13 de mayo de 2013

El optimismo nos salvará de la crisis





Sing As We Go! (1934), Basil Dean

Gracie Platt (Gracie Fields) trabaja en una factoría textil de Lancashire que se va al garete debido a la crisis económica. Hugh Philips (John Loder), el gerente, intenta conseguir que sir William Upton  le conceda la fabricación de una nueva seda sintética, pero mientras esto ocurra (o no) la fábrica echa el cierre.


Siguiendo las pautas marcadas por los gobiernos de toda laya y época, en lugar de recibir una compensación o un subsidio y poder buscar un empleo en su especialidad, se ve empujada al emprendimiento.


Después de un intento infructuoso de emplearse como doncella en una casa de huéspedes de Blackpool, Gracie se apunta a un concurso de belleza, donde hace amistad con miss Londres, Phyllis Logan (Dorothy Hyson). Gracias a ella encuentra alojamiento en casa de Madame Osiris (Maire O'Neill), una adivina a la que Gracie se ofrece a sustituir cuando tiene que ausentarse de la consulta.


En el parque de atracciones de Blackpool desempeña toda clase de trabajos: canta hasta la afonía las canciones de una pareja de compositores llamados Ritz y Fingelstein, se exhibe como “la mujer araña” en la barraca del “Gran Maestro” (Arthur Sinclair), hace de asistente del mago en el número de la “dama escamoteada”, arruina el espectáculo del Salvaje Oeste y es perseguida por un bobby patoso (Stanley Halloway) por todas las atracciones del parque.


Entre tanto, Hugh y Phyllis se han conocido y se han enamorado. A él no le hace mucha gracia que ella participe en el concurso de belleza, pero no tiene más remedio que aguantarse. Aun así, Gracie, que ha bebido más de la cuenta, arruinará el acto donde se elige la ganadora y un número de natación sincronizada que tiene lugar en el Tower Ballroom.

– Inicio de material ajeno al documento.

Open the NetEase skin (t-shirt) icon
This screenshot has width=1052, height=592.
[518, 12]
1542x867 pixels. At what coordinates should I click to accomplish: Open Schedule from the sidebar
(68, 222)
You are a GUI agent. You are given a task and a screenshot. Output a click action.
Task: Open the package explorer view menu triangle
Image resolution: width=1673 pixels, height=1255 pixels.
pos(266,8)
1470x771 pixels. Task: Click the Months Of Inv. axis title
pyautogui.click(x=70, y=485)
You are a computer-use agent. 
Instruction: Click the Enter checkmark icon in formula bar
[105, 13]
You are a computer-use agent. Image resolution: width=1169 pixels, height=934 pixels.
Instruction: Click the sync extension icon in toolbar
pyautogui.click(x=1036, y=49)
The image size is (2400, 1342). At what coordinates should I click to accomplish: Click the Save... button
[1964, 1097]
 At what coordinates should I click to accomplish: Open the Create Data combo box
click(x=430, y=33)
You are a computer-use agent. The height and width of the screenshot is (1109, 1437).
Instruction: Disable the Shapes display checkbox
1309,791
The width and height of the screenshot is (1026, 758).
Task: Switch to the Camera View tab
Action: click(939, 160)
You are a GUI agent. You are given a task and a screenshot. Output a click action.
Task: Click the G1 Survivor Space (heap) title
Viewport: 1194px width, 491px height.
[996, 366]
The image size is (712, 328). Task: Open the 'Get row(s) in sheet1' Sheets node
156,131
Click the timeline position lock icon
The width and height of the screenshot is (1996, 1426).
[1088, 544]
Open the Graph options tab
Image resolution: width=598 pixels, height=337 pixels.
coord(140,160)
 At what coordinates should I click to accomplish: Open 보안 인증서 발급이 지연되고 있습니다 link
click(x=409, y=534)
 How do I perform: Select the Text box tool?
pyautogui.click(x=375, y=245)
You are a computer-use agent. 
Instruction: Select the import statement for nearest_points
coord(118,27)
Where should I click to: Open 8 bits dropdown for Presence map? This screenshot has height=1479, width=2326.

Durante esta escena, podemos contemplar a un elefante telefonista, otro que imita a Charlot, equilibristas, caballos y una buena muestra de números circenses que no aportan nada al desarrollo de la historia pero que proporcionan una información documental de primera mano sobre el circo en Gran Bretaña en la primera mitad de los años treinta del pasado siglo.


El final feliz está garantizado y, como si de una película soviética se tratara, los trabajadores, encabezados por Gracie, vuelven a cantar “Sing As We Go!” mientras la maquinaria se pone de nuevo en funcionamiento. Porque la película rezuma un optimismo a prueba de bombas y, el dinamismo y el humor llano de Gracie Fields encuentran un fondo de lo más adecuado en el parque de atracciones de Blackpool.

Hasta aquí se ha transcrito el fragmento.